Collected data
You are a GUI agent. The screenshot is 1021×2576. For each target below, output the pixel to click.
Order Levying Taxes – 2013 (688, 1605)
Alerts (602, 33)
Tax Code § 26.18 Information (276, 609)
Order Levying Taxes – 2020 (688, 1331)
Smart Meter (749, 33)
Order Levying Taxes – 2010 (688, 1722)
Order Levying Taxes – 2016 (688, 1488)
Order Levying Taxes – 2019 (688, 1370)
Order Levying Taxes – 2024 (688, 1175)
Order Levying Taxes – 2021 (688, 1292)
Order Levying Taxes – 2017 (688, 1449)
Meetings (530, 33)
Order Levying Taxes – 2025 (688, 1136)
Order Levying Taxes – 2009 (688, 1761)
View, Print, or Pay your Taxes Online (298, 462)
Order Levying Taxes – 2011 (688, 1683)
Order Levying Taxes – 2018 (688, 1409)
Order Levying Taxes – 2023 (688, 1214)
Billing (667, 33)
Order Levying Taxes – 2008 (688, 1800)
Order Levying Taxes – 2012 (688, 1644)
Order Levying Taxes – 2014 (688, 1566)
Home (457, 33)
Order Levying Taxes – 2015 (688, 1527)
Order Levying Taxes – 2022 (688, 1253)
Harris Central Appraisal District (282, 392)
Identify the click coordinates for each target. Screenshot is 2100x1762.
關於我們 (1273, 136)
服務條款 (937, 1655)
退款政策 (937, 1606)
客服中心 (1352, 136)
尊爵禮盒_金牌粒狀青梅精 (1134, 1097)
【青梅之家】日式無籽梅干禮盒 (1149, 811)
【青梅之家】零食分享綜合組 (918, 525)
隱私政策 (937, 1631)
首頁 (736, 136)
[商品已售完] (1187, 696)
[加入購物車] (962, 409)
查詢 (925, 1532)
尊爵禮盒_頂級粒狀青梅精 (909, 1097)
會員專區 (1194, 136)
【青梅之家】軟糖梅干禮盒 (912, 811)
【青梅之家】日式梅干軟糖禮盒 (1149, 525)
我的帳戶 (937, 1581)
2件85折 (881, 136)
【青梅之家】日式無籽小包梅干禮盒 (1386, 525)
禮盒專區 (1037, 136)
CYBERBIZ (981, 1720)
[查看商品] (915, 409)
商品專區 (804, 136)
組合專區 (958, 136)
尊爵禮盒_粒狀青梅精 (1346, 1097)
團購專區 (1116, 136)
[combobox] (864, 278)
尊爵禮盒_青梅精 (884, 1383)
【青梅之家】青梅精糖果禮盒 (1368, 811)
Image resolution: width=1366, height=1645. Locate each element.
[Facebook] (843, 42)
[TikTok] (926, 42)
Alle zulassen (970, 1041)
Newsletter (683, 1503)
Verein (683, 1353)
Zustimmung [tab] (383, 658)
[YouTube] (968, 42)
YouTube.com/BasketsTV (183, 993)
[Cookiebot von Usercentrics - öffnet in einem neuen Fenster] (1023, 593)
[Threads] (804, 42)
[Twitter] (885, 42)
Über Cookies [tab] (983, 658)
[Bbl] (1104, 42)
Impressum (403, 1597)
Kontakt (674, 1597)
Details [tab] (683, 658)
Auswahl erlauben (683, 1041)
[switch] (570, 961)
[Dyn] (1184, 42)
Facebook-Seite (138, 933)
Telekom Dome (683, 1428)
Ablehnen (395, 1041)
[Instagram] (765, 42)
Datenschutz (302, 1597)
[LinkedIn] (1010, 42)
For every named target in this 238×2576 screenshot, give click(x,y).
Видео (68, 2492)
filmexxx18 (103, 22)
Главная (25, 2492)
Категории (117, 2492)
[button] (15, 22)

Work instruction:
Each of the entries above should be written out again exactly.

Exercise result:
You are a GUI agent. The screenshot is 1021×2576. For each target below, output the pixel to click.
Order Levying Taxes – 2013 (688, 1605)
Alerts (602, 33)
Tax Code § 26.18 Information (276, 609)
Order Levying Taxes – 2020 (688, 1331)
Smart Meter (749, 33)
Order Levying Taxes – 2010 (688, 1722)
Order Levying Taxes – 2016 (688, 1488)
Order Levying Taxes – 2019 (688, 1370)
Order Levying Taxes – 2024 (688, 1175)
Order Levying Taxes – 2021 (688, 1292)
Order Levying Taxes – 2017 (688, 1449)
Meetings (530, 33)
Order Levying Taxes – 2025 (688, 1136)
Order Levying Taxes – 2009 (688, 1761)
View, Print, or Pay your Taxes Online (298, 462)
Order Levying Taxes – 2011 (688, 1683)
Order Levying Taxes – 2018 (688, 1409)
Order Levying Taxes – 2023 (688, 1214)
Billing (667, 33)
Order Levying Taxes – 2008 (688, 1800)
Order Levying Taxes – 2012 (688, 1644)
Order Levying Taxes – 2014 (688, 1566)
Home (457, 33)
Order Levying Taxes – 2015 (688, 1527)
Order Levying Taxes – 2022 (688, 1253)
Harris Central Appraisal District (282, 392)
Identify the click coordinates for each target. Screenshot is 2100x1762.
關於我們 (1273, 136)
服務條款 (937, 1655)
退款政策 (937, 1606)
客服中心 (1352, 136)
尊爵禮盒_金牌粒狀青梅精 (1134, 1097)
【青梅之家】日式無籽梅干禮盒 (1149, 811)
【青梅之家】零食分享綜合組 (918, 525)
隱私政策 (937, 1631)
首頁 (736, 136)
[商品已售完] (1187, 696)
[加入購物車] (962, 409)
查詢 (925, 1532)
尊爵禮盒_頂級粒狀青梅精 (909, 1097)
會員專區 (1194, 136)
【青梅之家】軟糖梅干禮盒 (912, 811)
【青梅之家】日式梅干軟糖禮盒 (1149, 525)
我的帳戶 (937, 1581)
2件85折 (881, 136)
【青梅之家】日式無籽小包梅干禮盒 (1386, 525)
禮盒專區 (1037, 136)
CYBERBIZ (981, 1720)
[查看商品] (915, 409)
商品專區 (804, 136)
組合專區 (958, 136)
尊爵禮盒_粒狀青梅精 (1346, 1097)
團購專區 (1116, 136)
[combobox] (864, 278)
尊爵禮盒_青梅精 (884, 1383)
【青梅之家】青梅精糖果禮盒 (1368, 811)
Image resolution: width=1366, height=1645. Locate each element.
[Facebook] (843, 42)
[TikTok] (926, 42)
Alle zulassen (970, 1041)
Newsletter (683, 1503)
Verein (683, 1353)
Zustimmung [tab] (383, 658)
[YouTube] (968, 42)
YouTube.com/BasketsTV (183, 993)
[Cookiebot von Usercentrics - öffnet in einem neuen Fenster] (1023, 593)
[Threads] (804, 42)
[Twitter] (885, 42)
Über Cookies [tab] (983, 658)
[Bbl] (1104, 42)
Impressum (403, 1597)
Kontakt (674, 1597)
Details [tab] (683, 658)
Auswahl erlauben (683, 1041)
[switch] (570, 961)
[Dyn] (1184, 42)
Facebook-Seite (138, 933)
Telekom Dome (683, 1428)
Ablehnen (395, 1041)
[Instagram] (765, 42)
Datenschutz (302, 1597)
[LinkedIn] (1010, 42)
For every named target in this 238×2576 screenshot, give click(x,y).
Видео (68, 2492)
filmexxx18 (103, 22)
Главная (25, 2492)
Категории (117, 2492)
[button] (15, 22)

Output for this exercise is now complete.